- _PASSAGE TO READ_
####
Giter Club home page Giter Club logo

spark-connector's Introduction

Weaviate Spark Connector

For use in Spark ETLs to populate a Weaviate vector database.

Status: Alpha, data might not always get written to Weaviate so verify your data was actually written to Weaviate.

Installation

You can choose one of the following options to install the Spark Weaviate Connector:

Download JAR from GitHub

You can download the latest JAR from GitHub releases here.

Building the JAR yourself

To use in your own Spark job you will first need to build the fat jar of the package by running sbt assembly which will create the artifact in `./target/scala-2.12/spark-connector-assembly-1.2.4.jar

Using the JAR in Spark

You can configure spark-shell or tools like spark-submit to use the JAR like this:

spark-shell --jars spark-connector-assembly-1.2.4.jar

Using the JAR in Databricks

To run on Databricks simply upload the jar file to your cluster in the libraries tab as in the below image.

After installation your cluster page should look something like this.

Using Maven Central Repository

You can also use Maven to include the Weaviate Spark Connector as dependency in your Spark application. See here.
####
- _DATA_

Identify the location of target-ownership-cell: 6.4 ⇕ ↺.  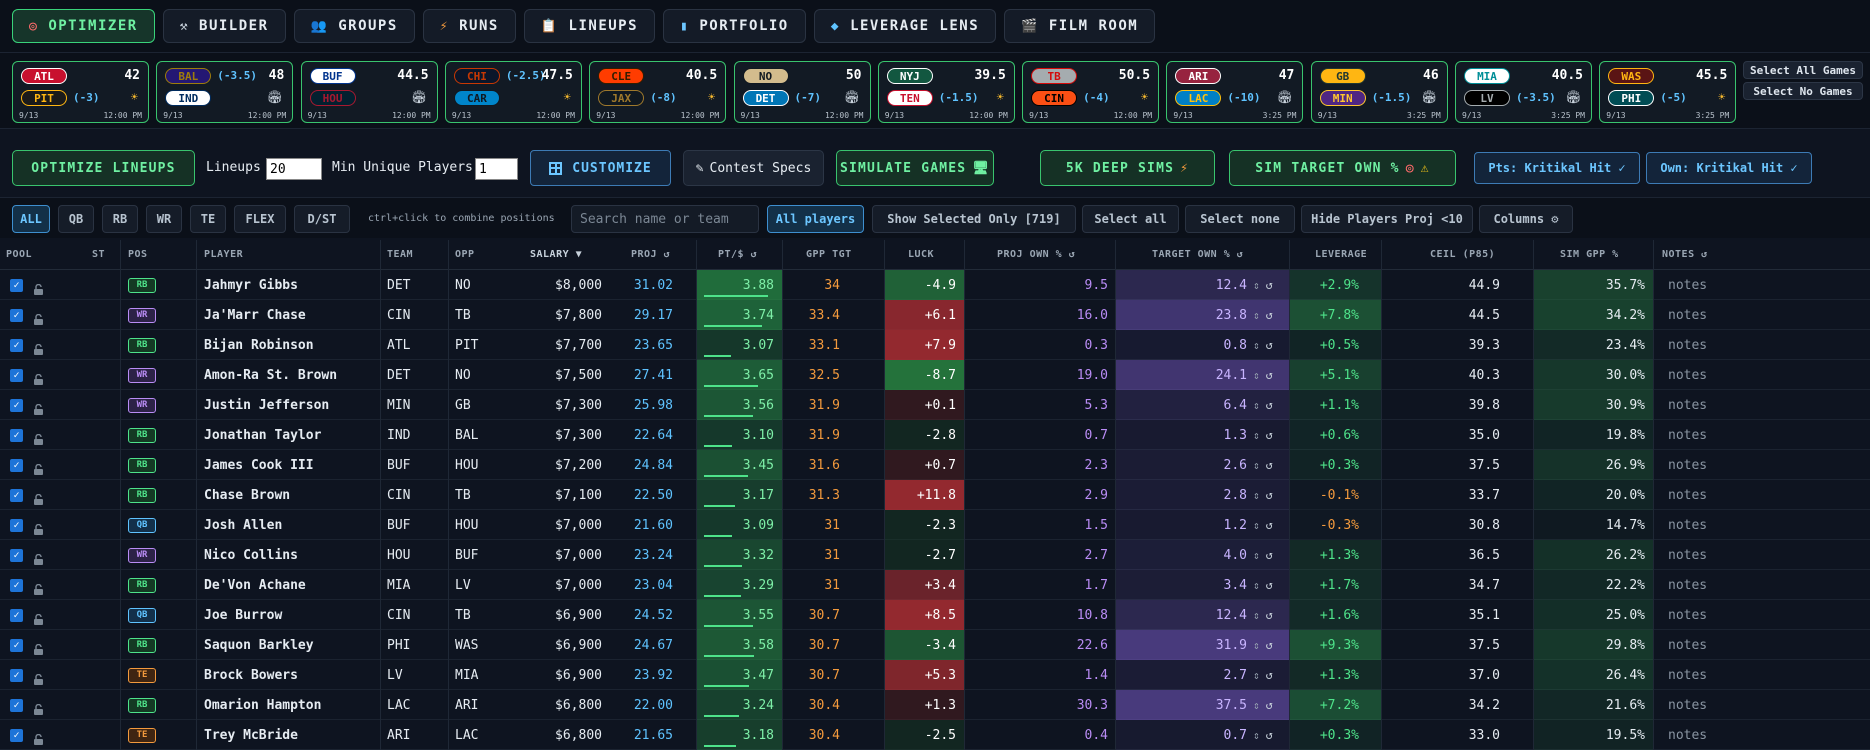
(1202, 405).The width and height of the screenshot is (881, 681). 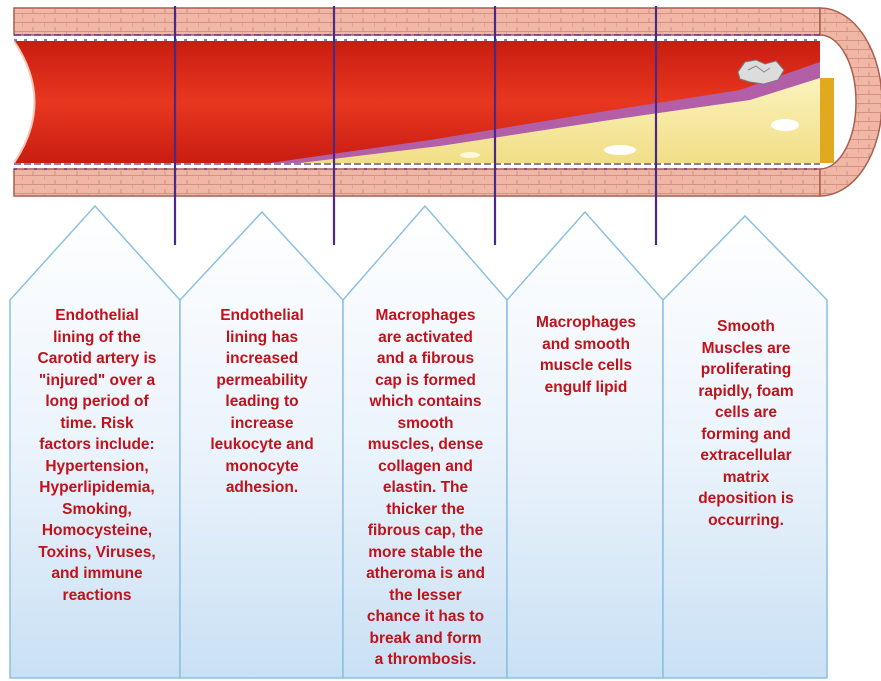 I want to click on plaque-buildup, so click(x=552, y=112).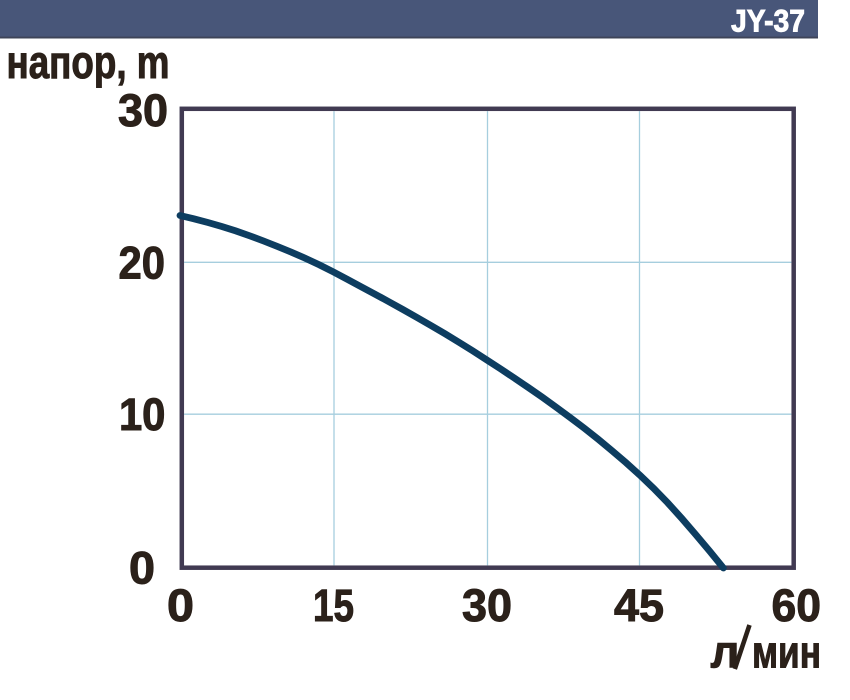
####
- _EXERCISE AIM_
In the Weaviate Spark Connector page, which command builds the fat jar?

- _RESULT OF THIS TASK_
sbt assembly